YOUR TASK: Gather every line in the entries below that contains the word "what", and copy each such line in full.

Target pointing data
%%

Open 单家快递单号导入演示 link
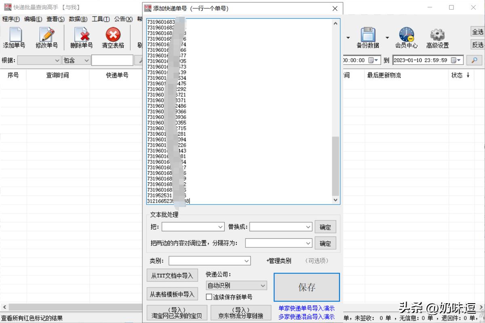 click(x=306, y=308)
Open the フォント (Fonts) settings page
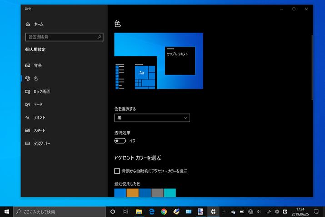Viewport: 325px width, 217px height. point(39,117)
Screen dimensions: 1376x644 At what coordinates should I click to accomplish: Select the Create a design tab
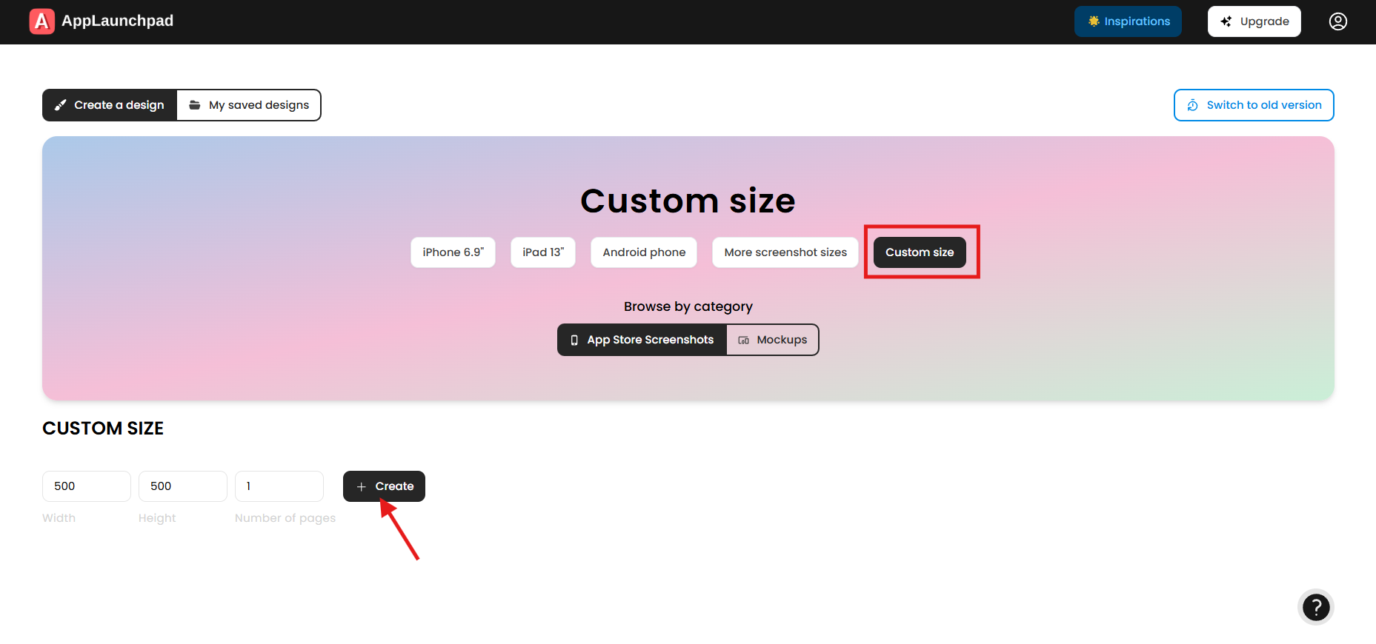[x=110, y=105]
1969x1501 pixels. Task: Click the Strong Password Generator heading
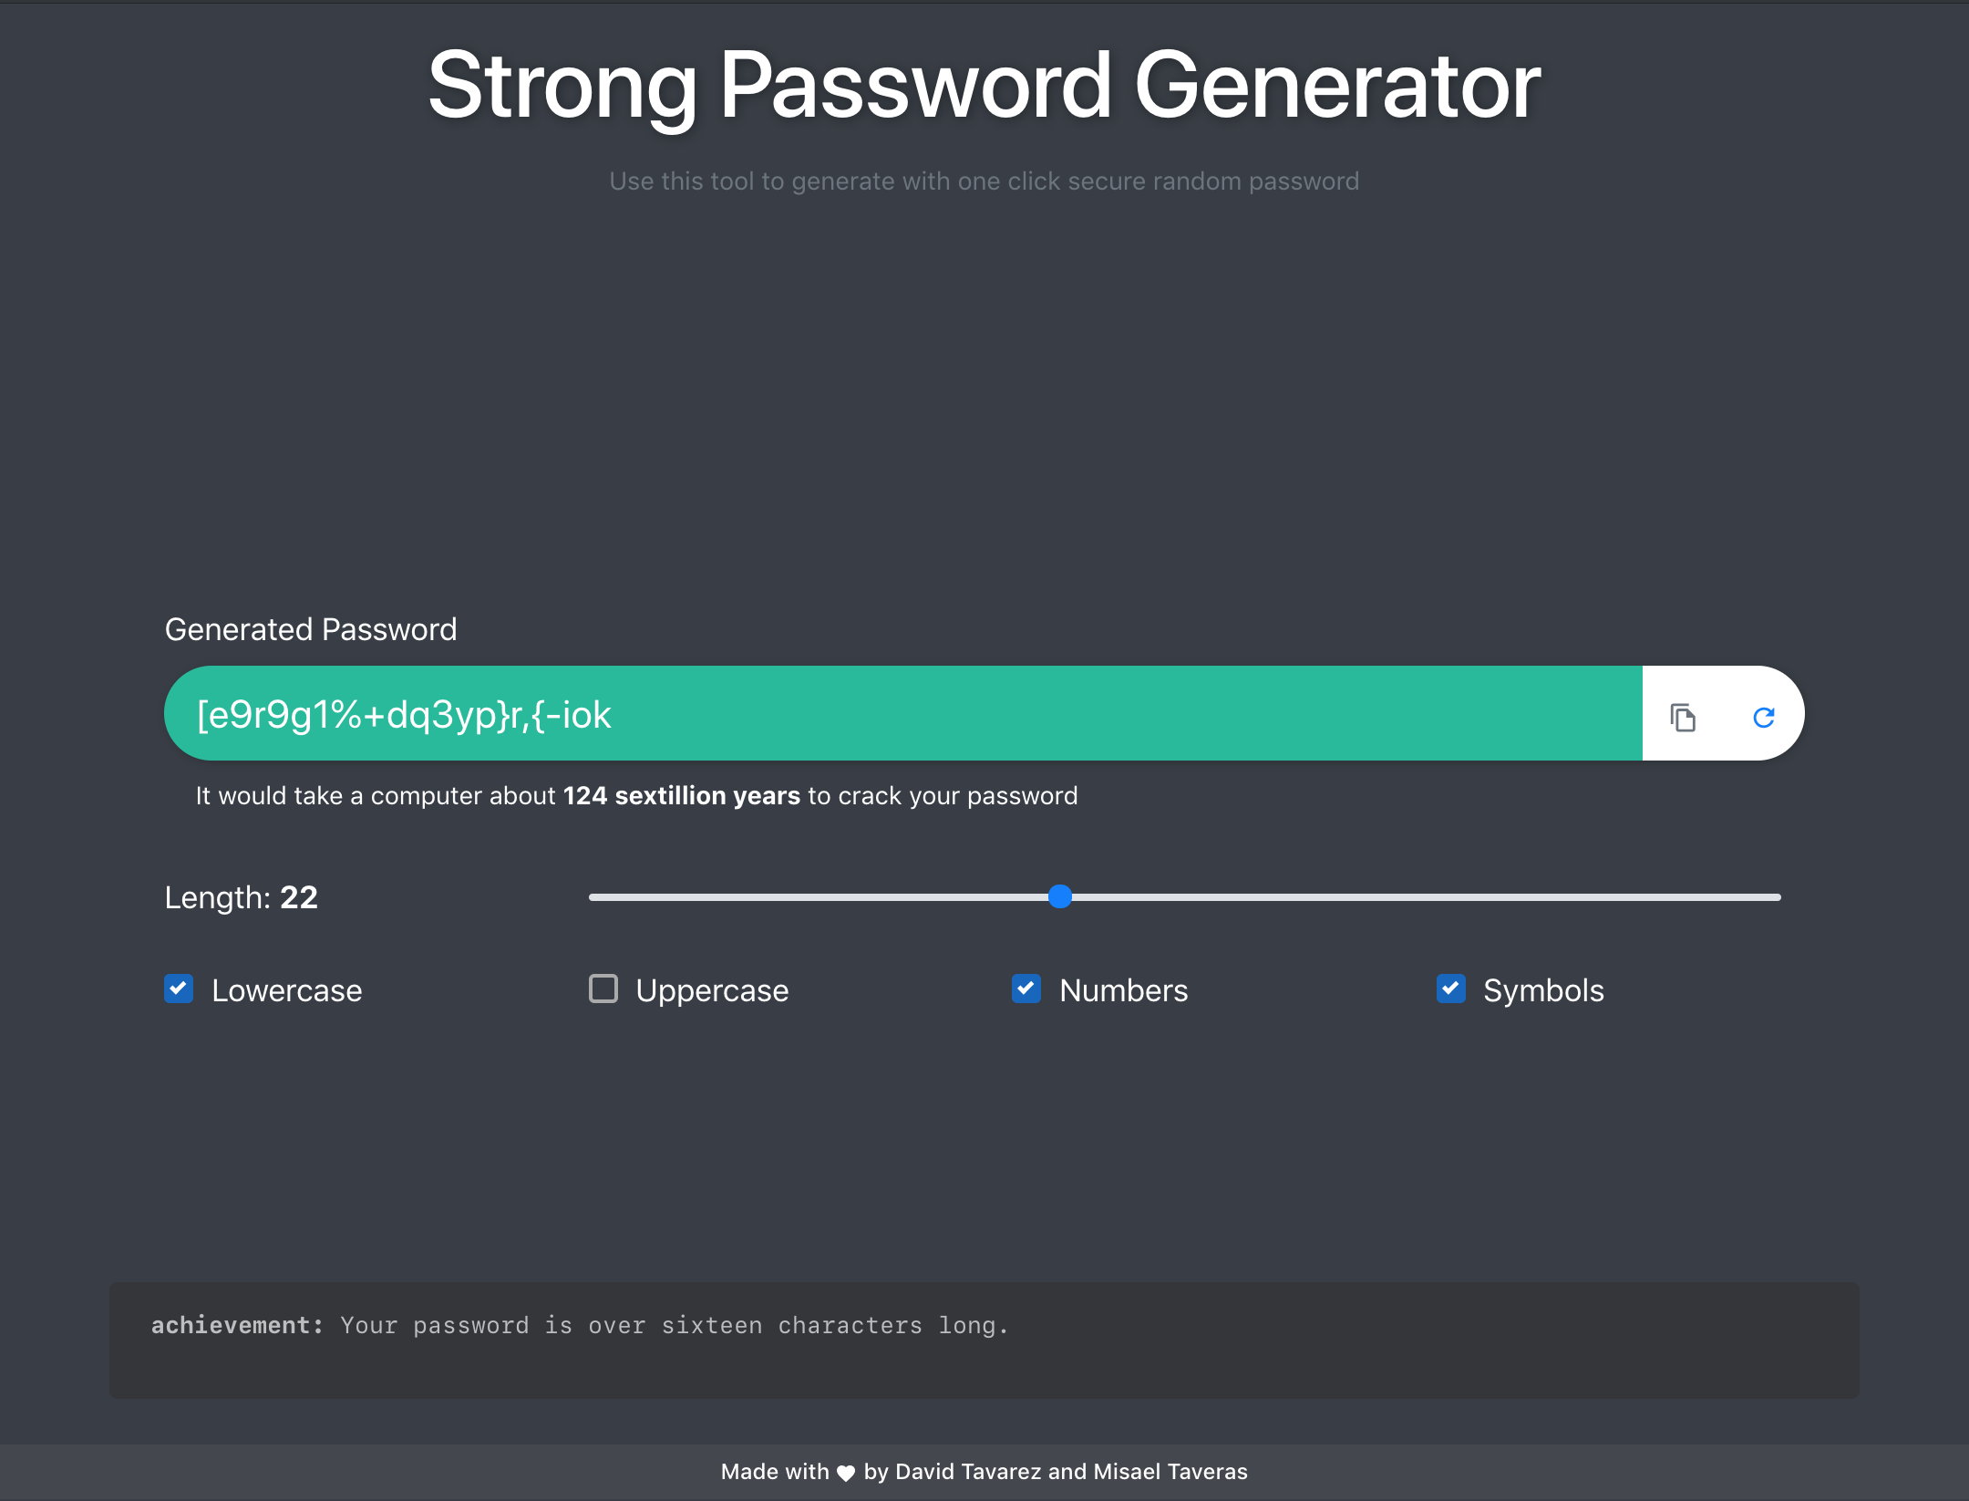(984, 85)
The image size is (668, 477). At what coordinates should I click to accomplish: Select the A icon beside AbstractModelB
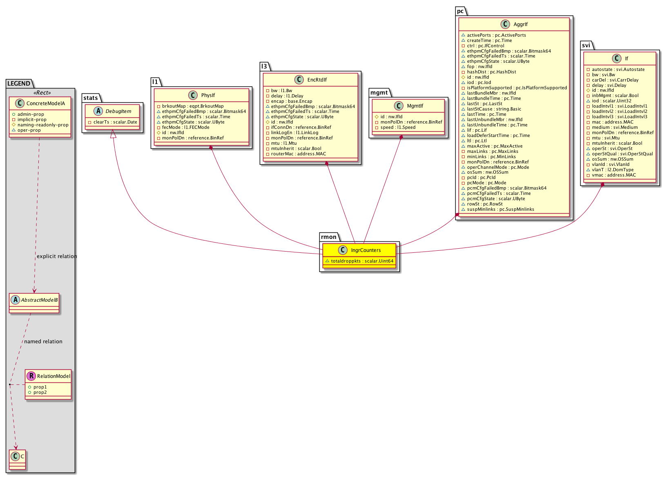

%%

OUTPUT OF THE TASK:
Screen dimensions: 1376x644 At what coordinates should I click to accomplish: Select the Create a design tab
The image size is (668, 477). At what coordinates should I click to accomplish: Select the A icon beside AbstractModelB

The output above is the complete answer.